Dataset entries
════════════════════

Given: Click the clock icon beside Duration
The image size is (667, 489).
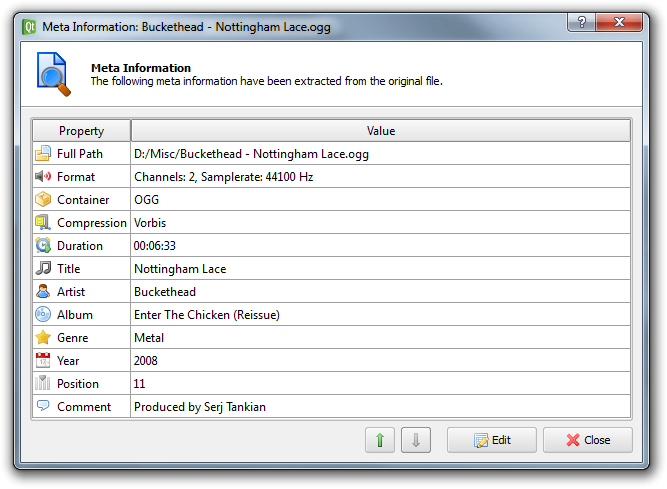Looking at the screenshot, I should pyautogui.click(x=43, y=246).
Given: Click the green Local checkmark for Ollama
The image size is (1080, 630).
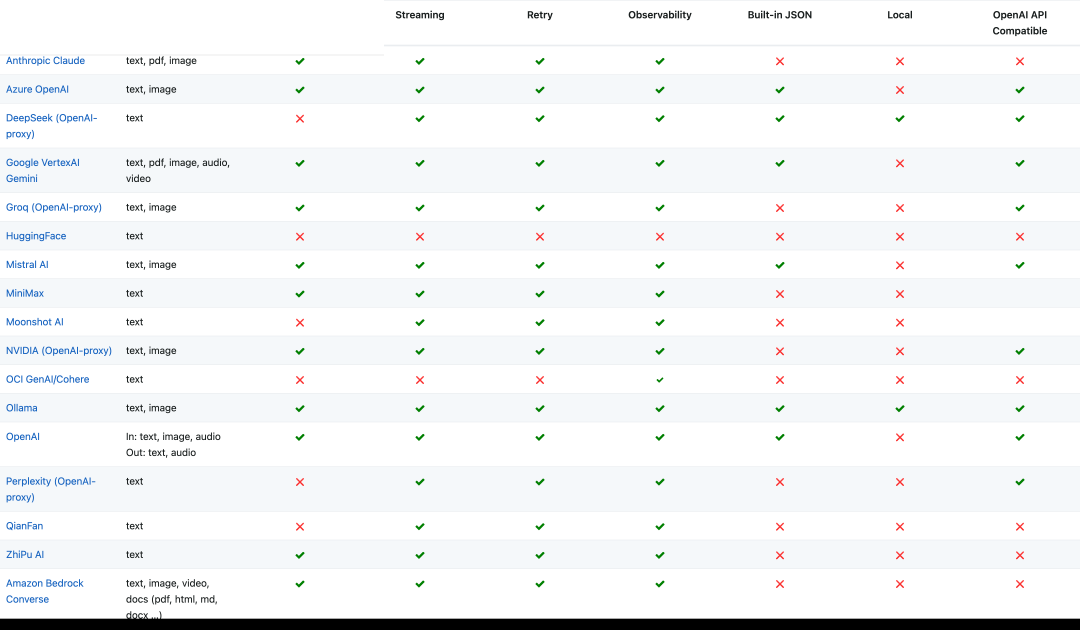Looking at the screenshot, I should (x=900, y=408).
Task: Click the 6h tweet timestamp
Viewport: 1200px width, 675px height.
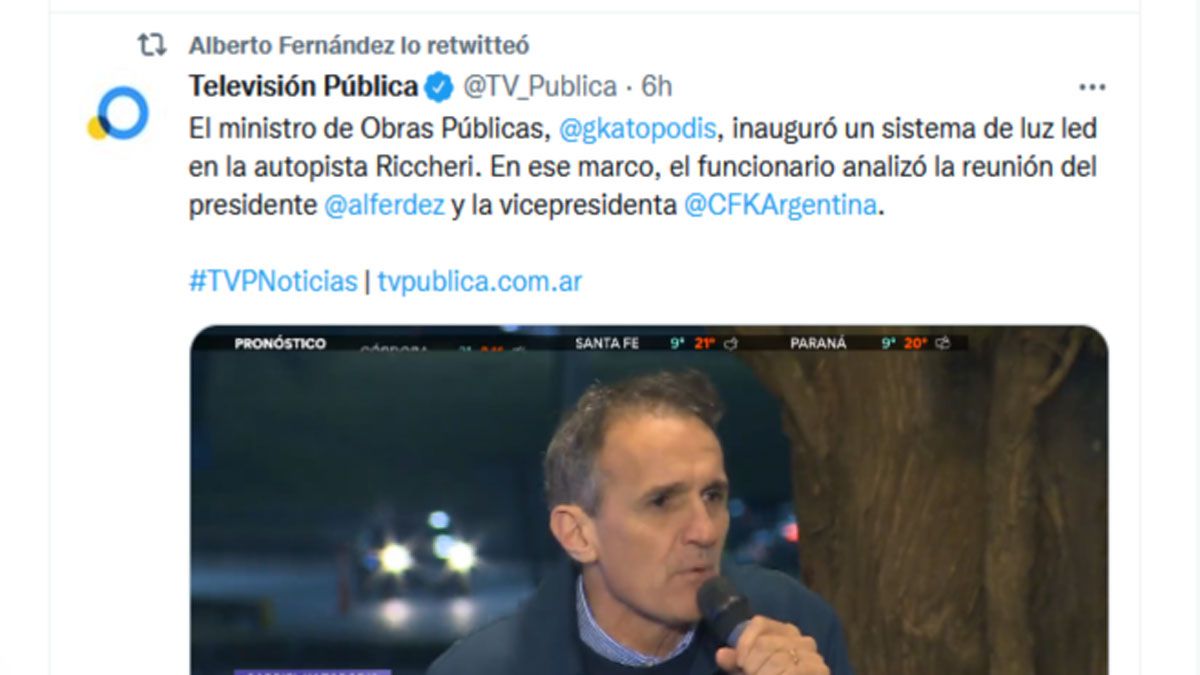Action: 657,87
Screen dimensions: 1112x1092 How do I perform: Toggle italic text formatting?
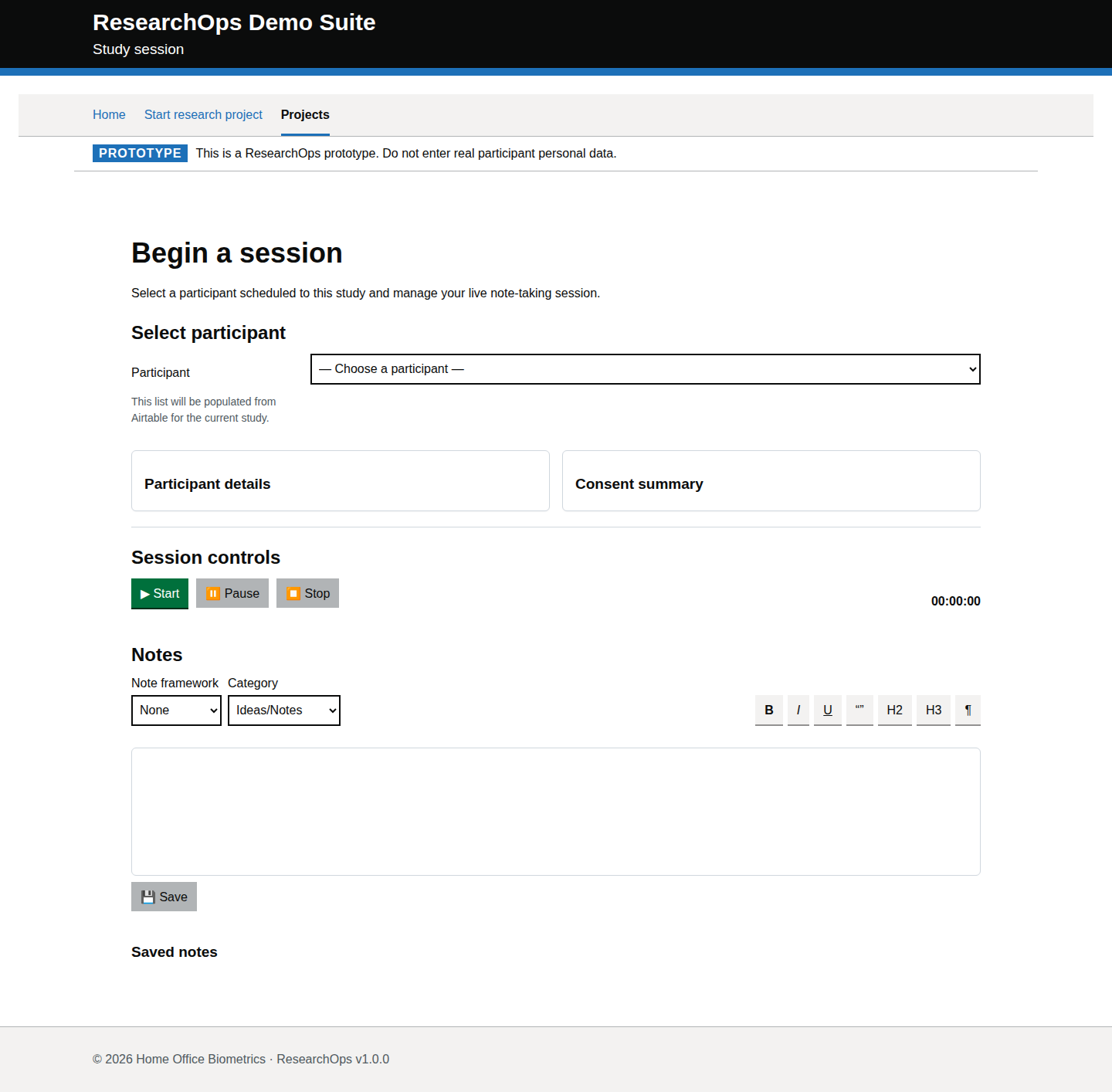798,710
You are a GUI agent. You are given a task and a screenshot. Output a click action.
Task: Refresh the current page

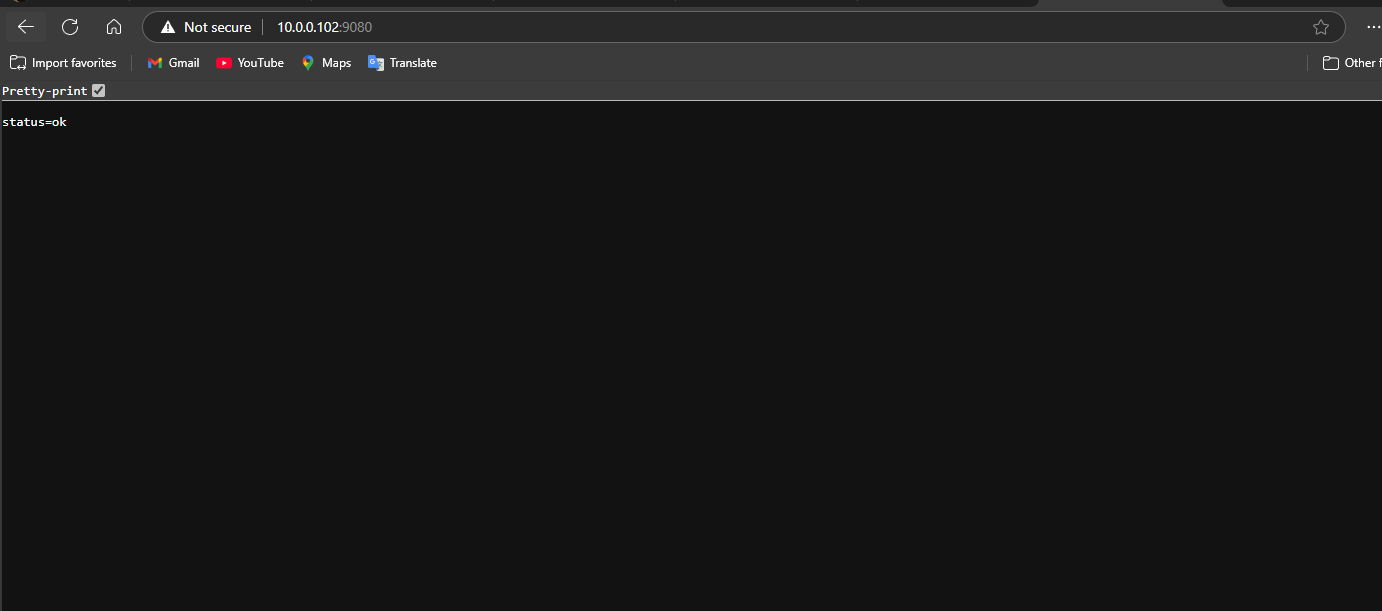point(70,27)
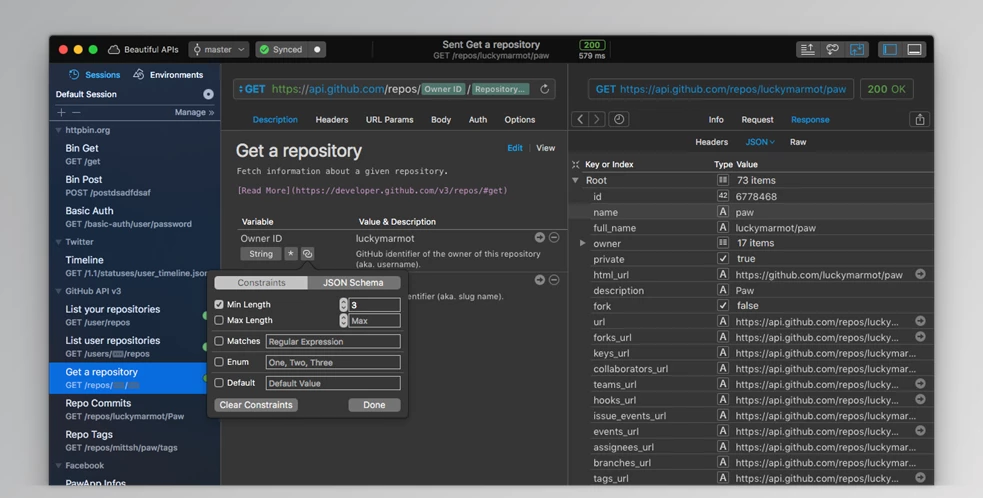Click the minus remove icon on the Owner ID row

pos(554,238)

════════════════════

**Task:**
Write every line above out again exactly; pictures do not belong in the copy.

**Task answer:**
Given: Click the clock icon beside Duration
The image size is (667, 489).
Looking at the screenshot, I should pyautogui.click(x=43, y=246).
Given: Click the green Local checkmark for Ollama
The image size is (1080, 630).
Looking at the screenshot, I should (x=900, y=408).
Task: Click the 6h tweet timestamp
Viewport: 1200px width, 675px height.
Action: 657,87
Screen dimensions: 1112x1092 How do I perform: Toggle italic text formatting?
798,710
You are a GUI agent. You are given a task and a screenshot. Output a click action.
Task: Refresh the current page

point(70,27)
Click the minus remove icon on the Owner ID row

pos(554,238)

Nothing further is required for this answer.